* _Stored rows_:
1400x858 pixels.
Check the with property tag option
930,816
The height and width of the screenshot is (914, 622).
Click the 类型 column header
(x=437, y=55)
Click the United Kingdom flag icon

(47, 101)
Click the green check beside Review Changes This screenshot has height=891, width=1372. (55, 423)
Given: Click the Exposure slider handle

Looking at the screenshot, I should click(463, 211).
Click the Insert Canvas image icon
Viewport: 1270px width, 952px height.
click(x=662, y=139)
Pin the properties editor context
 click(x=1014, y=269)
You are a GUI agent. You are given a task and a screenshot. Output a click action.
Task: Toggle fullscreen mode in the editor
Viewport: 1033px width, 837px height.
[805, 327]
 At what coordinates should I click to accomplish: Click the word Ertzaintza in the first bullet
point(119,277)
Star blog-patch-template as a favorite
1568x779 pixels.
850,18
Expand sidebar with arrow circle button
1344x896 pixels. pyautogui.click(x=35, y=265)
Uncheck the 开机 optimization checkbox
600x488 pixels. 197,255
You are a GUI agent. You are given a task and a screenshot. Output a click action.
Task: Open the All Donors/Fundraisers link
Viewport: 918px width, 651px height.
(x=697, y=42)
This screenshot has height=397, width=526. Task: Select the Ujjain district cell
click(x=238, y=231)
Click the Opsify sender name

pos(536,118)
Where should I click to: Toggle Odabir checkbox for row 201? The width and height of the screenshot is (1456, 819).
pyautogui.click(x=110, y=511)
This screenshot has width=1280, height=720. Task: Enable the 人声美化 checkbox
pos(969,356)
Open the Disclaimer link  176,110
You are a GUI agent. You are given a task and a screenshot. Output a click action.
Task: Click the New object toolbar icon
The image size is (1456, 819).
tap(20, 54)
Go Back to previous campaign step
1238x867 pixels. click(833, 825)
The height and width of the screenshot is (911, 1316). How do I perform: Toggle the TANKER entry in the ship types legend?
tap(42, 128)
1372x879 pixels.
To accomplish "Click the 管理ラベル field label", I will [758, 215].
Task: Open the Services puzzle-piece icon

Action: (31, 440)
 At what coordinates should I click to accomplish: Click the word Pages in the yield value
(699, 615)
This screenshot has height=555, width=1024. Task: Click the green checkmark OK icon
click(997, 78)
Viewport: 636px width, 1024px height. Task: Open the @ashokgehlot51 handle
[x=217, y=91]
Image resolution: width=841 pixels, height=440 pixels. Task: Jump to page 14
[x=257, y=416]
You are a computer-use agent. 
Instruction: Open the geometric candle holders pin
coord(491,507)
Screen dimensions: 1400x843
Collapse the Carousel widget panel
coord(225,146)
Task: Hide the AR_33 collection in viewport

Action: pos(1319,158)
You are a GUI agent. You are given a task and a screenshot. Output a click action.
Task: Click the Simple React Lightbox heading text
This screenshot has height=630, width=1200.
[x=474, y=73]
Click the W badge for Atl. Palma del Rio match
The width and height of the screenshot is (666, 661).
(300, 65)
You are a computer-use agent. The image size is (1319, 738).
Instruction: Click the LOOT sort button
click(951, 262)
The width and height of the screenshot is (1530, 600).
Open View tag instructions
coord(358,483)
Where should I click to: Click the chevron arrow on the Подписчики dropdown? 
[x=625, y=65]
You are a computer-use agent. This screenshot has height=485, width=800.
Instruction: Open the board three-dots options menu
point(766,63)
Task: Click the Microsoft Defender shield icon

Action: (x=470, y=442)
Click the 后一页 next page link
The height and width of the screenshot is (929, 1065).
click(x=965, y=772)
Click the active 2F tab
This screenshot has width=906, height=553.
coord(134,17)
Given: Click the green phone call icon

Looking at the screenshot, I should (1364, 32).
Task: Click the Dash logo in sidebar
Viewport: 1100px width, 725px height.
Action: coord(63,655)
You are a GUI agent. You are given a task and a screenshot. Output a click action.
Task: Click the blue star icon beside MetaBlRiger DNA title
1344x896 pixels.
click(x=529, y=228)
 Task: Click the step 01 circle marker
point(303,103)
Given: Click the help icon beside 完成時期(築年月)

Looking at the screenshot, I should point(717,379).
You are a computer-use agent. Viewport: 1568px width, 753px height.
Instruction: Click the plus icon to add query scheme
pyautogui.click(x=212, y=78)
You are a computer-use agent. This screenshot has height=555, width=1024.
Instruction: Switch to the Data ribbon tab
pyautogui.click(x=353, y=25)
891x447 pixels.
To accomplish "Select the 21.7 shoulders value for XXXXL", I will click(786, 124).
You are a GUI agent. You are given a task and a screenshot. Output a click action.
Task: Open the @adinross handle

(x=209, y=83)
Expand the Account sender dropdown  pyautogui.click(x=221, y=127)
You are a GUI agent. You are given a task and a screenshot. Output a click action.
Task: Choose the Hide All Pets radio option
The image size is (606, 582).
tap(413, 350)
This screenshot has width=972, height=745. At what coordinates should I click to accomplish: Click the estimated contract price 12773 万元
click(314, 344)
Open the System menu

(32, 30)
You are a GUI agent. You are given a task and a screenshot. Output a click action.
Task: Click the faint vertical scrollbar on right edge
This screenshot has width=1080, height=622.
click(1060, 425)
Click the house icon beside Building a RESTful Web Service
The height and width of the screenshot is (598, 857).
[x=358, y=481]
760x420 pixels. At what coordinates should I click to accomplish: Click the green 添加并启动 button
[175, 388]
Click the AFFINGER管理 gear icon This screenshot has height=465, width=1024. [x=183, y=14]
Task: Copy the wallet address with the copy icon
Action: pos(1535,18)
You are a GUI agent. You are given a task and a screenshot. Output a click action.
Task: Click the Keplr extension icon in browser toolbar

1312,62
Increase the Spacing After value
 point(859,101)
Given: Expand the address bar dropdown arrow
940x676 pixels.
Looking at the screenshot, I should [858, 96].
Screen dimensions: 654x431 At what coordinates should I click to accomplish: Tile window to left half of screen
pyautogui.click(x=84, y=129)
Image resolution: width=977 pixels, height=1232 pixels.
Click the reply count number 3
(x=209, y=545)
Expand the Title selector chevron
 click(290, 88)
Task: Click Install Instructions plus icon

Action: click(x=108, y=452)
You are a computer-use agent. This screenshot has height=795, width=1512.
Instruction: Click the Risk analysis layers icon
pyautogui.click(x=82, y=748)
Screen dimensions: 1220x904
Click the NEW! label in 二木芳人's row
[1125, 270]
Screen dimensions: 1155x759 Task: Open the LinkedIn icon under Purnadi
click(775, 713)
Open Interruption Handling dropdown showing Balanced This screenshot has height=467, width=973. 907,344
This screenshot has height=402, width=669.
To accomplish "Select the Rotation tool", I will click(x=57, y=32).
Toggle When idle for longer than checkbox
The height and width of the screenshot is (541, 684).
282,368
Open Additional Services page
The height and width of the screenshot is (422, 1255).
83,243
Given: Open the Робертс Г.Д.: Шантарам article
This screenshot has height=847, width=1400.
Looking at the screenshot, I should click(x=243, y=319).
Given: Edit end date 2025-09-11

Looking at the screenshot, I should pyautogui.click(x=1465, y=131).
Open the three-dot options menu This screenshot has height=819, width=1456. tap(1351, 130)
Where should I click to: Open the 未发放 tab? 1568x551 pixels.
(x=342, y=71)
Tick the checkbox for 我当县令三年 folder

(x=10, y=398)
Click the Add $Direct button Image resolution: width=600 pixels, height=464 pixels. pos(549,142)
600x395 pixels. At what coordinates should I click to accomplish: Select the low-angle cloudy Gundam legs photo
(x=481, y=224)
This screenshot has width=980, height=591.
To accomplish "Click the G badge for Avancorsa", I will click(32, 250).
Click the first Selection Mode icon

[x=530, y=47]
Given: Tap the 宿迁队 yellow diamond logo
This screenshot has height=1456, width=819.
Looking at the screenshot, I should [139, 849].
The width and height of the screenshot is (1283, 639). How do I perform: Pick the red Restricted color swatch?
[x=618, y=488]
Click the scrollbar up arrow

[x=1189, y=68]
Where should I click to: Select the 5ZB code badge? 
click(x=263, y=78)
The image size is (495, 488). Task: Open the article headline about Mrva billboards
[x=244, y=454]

* _Problem_: Reproduce the rows above word for word, starting at the line that contains "the first bullet" and ending at the line that contains "pyautogui.click(x=110, y=511)".

* _Answer in full_:
 At what coordinates should I click to accomplish: Click the word Ertzaintza in the first bullet
point(119,277)
Star blog-patch-template as a favorite
1568x779 pixels.
850,18
Expand sidebar with arrow circle button
1344x896 pixels. pyautogui.click(x=35, y=265)
Uncheck the 开机 optimization checkbox
600x488 pixels. 197,255
You are a GUI agent. You are given a task and a screenshot. Output a click action.
Task: Open the All Donors/Fundraisers link
Viewport: 918px width, 651px height.
(x=697, y=42)
This screenshot has height=397, width=526. Task: Select the Ujjain district cell
click(x=238, y=231)
Click the Opsify sender name

pos(536,118)
Where should I click to: Toggle Odabir checkbox for row 201? The width and height of the screenshot is (1456, 819).
pyautogui.click(x=110, y=511)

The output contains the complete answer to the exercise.